*** ページの抜粋 ***

社会人こそ朝ストレッチが必要な3つの理由

現代の社会人は、長時間のデスクワーク、通勤のストレス、不規則な生活リズムなど、心身に負担がかかる環境で働いています。厚生労働省の令和4年国民生活基礎調査によれば、男女ともに自覚症状のトップは「腰痛」となっており、多くの社会人が慢性的な身体的不調を抱えているのが現状です。
朝ストレッチが社会人に効果的な理由は以下の3点です。
理由1:睡眠中の筋肉のこわばりをリセットできる
睡眠中、私たちの体は6〜8時間ほとんど動かない状態が続きます。その結果、筋肉は収縮したまま硬くなり、血流も滞りがちです。
朝ストレッチを行うことで、このこわばりを効率的に解消し、筋肉の柔軟性を取り戻すことができます。
理由2:自律神経のスイッチを切り替えられる
朝ストレッチは自律神経のバランスを整えます。深い呼吸を伴うストレッチにより副交感神経が刺激されリラックスしつつ、それと同時に体を動かすことで交感神経も適度に活性化。その結果、脳への血流が増え、集中力や判断力が高まります。つまり一石二鳥ということですね。
理由3:1日のパフォーマンスの基礎を作れる
朝の体調が1日全体のコンディションを左右します。朝ストレッチで体温を上げ、代謝を活性化させることで、午前中から高いパフォーマンスを発揮できる体の状態を整えられます。
朝ストレッチがもたらす医学的効果

理学療法学生として、社会人の朝ストレッチによる医学的メリットを以下にまとめます。
血流改善による疲労回復効果
ストレッチによって筋肉が伸縮すると、ポンプ作用により血液循環が促進されます。これにより酸素や栄養が全身に行き渡り、老廃物の排出もスムーズに。むくみや冷え、朝の倦怠感が軽減されます。
関節可動域の向上
デスクワークが多い社会人は、股関節や肩甲骨周りの可動域が狭くなりがちです。朝に関節を動かすことで、日中の動作がスムーズになり、怪我の予防にもつながります。
自律神経のバランス調整
深い呼吸を伴うストレッチは、副交感神経活動を高めることで入眠がスムーズになるなど、自律神経のバランスを整えます。このバランスが整うことで、ストレス耐性が高まり、感情のコントロールがしやすくなります。
腰痛・肩こりの予防
職場における腰痛は、休業4日以上の職業性疾病のうち約6割を占める労働災害となっています。朝ストレッチで骨盤周りや背骨の柔軟性を保つことは、慢性的な腰痛予防に直結します。
忙しい人社会人におすすめの朝ストレッチ5選
ここでは、椅子に座ったままできる実践的なストレッチを紹介します。パジャマのままでも、起きてすぐ実践できる内容です。
ストレッチ1:肩甲骨はがし(1分)
やり方
- 両肩を耳に近づけるように上げる(3秒キープ)

*** 抽出した資料 ***

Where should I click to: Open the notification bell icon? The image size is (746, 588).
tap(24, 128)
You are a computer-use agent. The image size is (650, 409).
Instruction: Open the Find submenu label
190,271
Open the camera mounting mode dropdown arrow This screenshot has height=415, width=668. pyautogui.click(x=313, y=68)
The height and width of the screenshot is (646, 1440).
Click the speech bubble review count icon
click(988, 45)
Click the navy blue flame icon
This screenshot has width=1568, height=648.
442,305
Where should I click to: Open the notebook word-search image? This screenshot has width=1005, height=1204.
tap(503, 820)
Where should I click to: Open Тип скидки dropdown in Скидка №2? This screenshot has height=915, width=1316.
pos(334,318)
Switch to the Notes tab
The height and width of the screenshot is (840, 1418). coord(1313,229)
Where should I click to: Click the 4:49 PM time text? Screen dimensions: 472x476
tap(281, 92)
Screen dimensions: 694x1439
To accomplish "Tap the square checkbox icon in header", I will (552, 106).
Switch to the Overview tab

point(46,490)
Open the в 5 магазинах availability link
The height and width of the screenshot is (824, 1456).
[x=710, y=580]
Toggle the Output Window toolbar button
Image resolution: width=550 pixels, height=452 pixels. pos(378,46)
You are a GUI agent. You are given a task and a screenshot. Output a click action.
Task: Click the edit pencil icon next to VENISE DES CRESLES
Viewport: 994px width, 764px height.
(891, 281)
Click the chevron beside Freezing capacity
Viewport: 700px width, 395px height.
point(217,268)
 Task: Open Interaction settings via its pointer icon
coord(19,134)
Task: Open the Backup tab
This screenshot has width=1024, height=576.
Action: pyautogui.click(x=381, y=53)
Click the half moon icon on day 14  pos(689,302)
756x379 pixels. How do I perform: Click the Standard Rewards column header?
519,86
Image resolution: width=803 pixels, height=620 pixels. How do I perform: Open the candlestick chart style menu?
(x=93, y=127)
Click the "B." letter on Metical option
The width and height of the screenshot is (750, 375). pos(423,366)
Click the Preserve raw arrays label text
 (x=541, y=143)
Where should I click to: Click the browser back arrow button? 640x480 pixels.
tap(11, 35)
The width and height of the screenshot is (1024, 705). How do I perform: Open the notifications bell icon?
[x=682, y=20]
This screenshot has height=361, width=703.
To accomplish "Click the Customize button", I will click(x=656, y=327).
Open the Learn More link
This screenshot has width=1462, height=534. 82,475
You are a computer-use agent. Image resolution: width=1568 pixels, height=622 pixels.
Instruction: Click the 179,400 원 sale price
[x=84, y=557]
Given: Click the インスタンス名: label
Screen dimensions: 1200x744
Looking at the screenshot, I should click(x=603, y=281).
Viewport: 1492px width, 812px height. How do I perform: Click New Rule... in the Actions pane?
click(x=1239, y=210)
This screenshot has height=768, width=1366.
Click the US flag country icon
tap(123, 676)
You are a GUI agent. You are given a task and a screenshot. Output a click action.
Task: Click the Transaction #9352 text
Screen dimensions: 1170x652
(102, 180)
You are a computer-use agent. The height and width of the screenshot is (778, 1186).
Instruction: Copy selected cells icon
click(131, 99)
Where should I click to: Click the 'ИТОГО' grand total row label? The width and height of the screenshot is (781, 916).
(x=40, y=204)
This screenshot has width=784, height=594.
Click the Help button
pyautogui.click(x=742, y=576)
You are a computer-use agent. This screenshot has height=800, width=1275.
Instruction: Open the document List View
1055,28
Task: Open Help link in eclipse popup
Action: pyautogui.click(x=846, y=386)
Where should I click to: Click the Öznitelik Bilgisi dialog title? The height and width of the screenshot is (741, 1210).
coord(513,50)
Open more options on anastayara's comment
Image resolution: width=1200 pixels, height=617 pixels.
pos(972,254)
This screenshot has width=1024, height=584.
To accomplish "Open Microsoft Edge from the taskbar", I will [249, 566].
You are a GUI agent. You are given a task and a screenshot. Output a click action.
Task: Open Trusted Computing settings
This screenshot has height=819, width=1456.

***

- 実施する作業 -
社会人の朝ストレッチについての本文を、2文で要約せよ。 保存済みのデータ項目はこの作業には関係しない。

- この作業の解答 -
社会人は長時間のデスクワークなど心身に負担のかかる環境で働いており、朝ストレッチは睡眠中の筋肉のこわばりをリセットし、自律神経のスイッチを切り替え、1日のパフォーマンスの基礎を作れるため効果的だとされる。医学的効果としては血流改善による疲労回復、関節可動域の向上、自律神経のバランス調整、腰痛・肩こりの予防が挙げられ、椅子に座ったままできるストレッチも紹介されている。